Seit der Erstbeschreibung der ersten Generation von chimären Antigenrezeptor-modifizierten T-Zellen (CAR-T-Zellen, CARTs) im Jahre 1993 durch Zelig Eshhar et al. wurden im Verlauf der letzten Jahrzehnte weitere Generationen von CARs mit Hinzunahme von kostimulatorischen Molekülen entwickelt, um die T-Zell-Funktion und -Persistenz zu optimieren. Zunächst konnte im Rahmen akademischer Phase-I-Studien mit CAR-T-Zellen der zweiten Generation an mehreren großen US-amerikanischen Stammzelltransplantations-Zentren wie in Philadelphia, Seattle, dem NIH in Maryland sowie in New York ein therapeutisches Ansprechen von therapierefraktären und bereits stark vorbehandelten Patienten nachgewiesen werden. Dies brachte den Durchbruch für die kommerzielle Herstellung von CAR-T-Zell-Produkten wie Axicabtagen-Ciloleucel und Tisagenlecleucel, welche zunächst 2017 in den USA durch die FDA und im Sommer 2018 in Europa durch die EMA zugelassen wurden. CARs der dritten und vierten Generation befinden sich aktuell in der weiteren Erforschung oder im Rahmen erster klinischer Studien [1, 2].

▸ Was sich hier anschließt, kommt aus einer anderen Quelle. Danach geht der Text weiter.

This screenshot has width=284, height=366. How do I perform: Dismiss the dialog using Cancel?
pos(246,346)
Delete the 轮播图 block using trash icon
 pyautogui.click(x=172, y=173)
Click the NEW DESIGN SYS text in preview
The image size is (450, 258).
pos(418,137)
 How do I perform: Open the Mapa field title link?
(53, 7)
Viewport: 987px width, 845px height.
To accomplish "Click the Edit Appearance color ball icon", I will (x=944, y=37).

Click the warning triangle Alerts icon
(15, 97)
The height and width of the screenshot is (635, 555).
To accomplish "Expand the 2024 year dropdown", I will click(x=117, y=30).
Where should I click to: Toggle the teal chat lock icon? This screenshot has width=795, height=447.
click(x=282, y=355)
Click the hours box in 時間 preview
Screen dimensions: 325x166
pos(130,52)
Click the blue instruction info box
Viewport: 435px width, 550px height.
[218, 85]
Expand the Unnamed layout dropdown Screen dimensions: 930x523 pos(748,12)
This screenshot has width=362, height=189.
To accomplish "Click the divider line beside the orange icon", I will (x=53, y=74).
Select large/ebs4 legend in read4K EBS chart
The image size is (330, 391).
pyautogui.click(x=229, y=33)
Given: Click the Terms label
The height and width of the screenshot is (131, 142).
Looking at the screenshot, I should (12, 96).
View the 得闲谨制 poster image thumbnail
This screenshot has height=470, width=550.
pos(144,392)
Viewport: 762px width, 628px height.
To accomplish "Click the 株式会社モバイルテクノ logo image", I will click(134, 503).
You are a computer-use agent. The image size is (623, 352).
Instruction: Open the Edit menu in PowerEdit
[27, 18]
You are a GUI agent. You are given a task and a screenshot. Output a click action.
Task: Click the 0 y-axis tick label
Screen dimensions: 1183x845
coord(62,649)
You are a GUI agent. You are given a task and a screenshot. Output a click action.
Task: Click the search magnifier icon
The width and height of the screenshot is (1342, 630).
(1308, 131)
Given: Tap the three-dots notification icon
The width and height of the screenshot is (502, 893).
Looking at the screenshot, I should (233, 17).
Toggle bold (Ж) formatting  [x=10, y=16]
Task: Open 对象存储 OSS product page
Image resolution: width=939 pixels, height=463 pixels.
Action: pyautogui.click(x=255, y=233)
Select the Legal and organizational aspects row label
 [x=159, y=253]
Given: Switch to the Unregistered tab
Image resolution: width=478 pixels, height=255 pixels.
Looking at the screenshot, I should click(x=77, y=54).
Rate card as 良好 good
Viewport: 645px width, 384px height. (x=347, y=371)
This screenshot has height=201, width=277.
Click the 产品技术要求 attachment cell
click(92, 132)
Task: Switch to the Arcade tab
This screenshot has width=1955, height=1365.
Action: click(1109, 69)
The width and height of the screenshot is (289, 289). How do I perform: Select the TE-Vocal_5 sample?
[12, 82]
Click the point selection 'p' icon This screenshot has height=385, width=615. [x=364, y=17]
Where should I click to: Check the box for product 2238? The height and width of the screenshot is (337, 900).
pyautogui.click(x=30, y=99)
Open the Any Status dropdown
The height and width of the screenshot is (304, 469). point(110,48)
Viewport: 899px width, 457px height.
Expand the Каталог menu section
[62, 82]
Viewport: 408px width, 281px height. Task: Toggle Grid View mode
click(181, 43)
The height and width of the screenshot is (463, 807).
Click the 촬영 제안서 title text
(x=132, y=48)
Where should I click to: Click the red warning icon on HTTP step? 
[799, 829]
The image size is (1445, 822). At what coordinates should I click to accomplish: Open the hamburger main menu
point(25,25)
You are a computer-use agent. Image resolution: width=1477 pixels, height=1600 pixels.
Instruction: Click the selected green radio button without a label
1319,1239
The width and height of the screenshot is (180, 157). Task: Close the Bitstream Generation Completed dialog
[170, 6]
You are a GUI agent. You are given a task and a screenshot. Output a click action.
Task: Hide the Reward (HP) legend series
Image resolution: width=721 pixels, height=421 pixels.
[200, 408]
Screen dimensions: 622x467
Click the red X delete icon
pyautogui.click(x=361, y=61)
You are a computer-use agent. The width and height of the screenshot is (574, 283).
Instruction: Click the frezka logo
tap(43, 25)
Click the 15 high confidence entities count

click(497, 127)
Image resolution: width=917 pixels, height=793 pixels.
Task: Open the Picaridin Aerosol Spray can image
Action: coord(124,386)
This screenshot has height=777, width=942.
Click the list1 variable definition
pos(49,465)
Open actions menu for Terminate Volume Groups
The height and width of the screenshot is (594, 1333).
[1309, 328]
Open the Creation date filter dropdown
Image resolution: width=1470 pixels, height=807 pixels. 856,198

CAR-T-Zellen werden in der Behandlung refraktärer oder rezidivierter Erkrankungen des lymphatischen Systems wie der akuten lymphatischen Leukämie (ALL) sowie des diffus großzelligen B-Zell-Lymphoms (DLBCL) und des primär mediastinalen B-Zell-Lymphoms (PMBCL) eingesetzt. Als Target dient das B-Zell-Antigen CD19, ein wichtiges Oberflächenprotein in der B-Zell-Entwicklung, welches – ohne auf der hämatopoetischen Stammzelle exprimiert zu werden – in über 95 % maligner Zellen bei Patienten mit ALL oder Non-
Hodgkin-Lymphomen (NHL) vorkommt. Die normale Hämatopoese wird durch CD19-spezifische CAR-T-Zellen nicht beeinträchtigt. Es konnten klinische Ansprechraten von 64–82 % bei NHL-Patienten und von 83–88 % bei adulten Patienten mit ALL gezeigt werden [1].
Im Gegensatz zur klassischen Chemotherapie können bei der CAR-T-Zell-Therapie vor allem immunvermittelte Nebenwirkungen auftreten: das Zytokin-Freisetzungs-Syndrom (cytokine release syndrome, CRS) sowie Neurotoxizität (immune cell associated neurotoxicity syndrome, ICANS).
Für Patienten mit CRS steht mit Tocilizumab eine spezifische Therapie zur Verfügung, durch welche der Verlauf des CRS deutlich abgemildert werden kann. Bei der Behandlung der Neurotoxizität steht hingegen die Gabe von Steroiden im Vordergrund. In beiden Fällen kann es dennoch zu schwerwiegenden oder sogar lebensbedrohlichen Komplikationen kommen [1].
Leukapherese-Verfahren
Die Durchführung einer Leukapherese bedarf einer guten Vorbereitung sowie des Einsatzes zertifizierter Apheresegeräte und standardisierter Verfahren. Anwendung findet die Zellsammlung neben der T-Zell-Sammlung für die Herstellung von CAR-T-Zellen standardmäßig bei der Sammlung peripherer Blutstammzellen (PBSC) im Rahmen autologer oder allogener Stammzelltransplantation sowie bei der T-Zell-Sammlung für die Spender-Lymphozyten-Transfusion (donor lymphocyte infusion, DLI).
Mehrere handelsübliche zertifizierte Medizingeräte stehen für die Durchführung der Leukapherese zur Verfügung. Beim Vergleich zweier Sammlungsprotokolle der Spectra Optia® für mononukleäre Zellen, dem zweistufigen Sammelsystem mit intermittierender Sammlung über separate Sammelkammer und dem kontinuierlichen Sammelsystem, konnten keine Unterschiede hinsichtlich der Sammlungseffektivität sowie der Vitalität gezeigt werden. Ebenso waren die Hämoglobin- und Thrombozytenverluste vergleichbar. [3].
Für die Durchführung der Leukapherese werden bei dem Spender/Patienten zwei periphere Verweilkanülen intravenös platziert, über die das Leukapherese-Gerät zur Zellseparation in Kreislauf geschaltet wird (Abb. 1).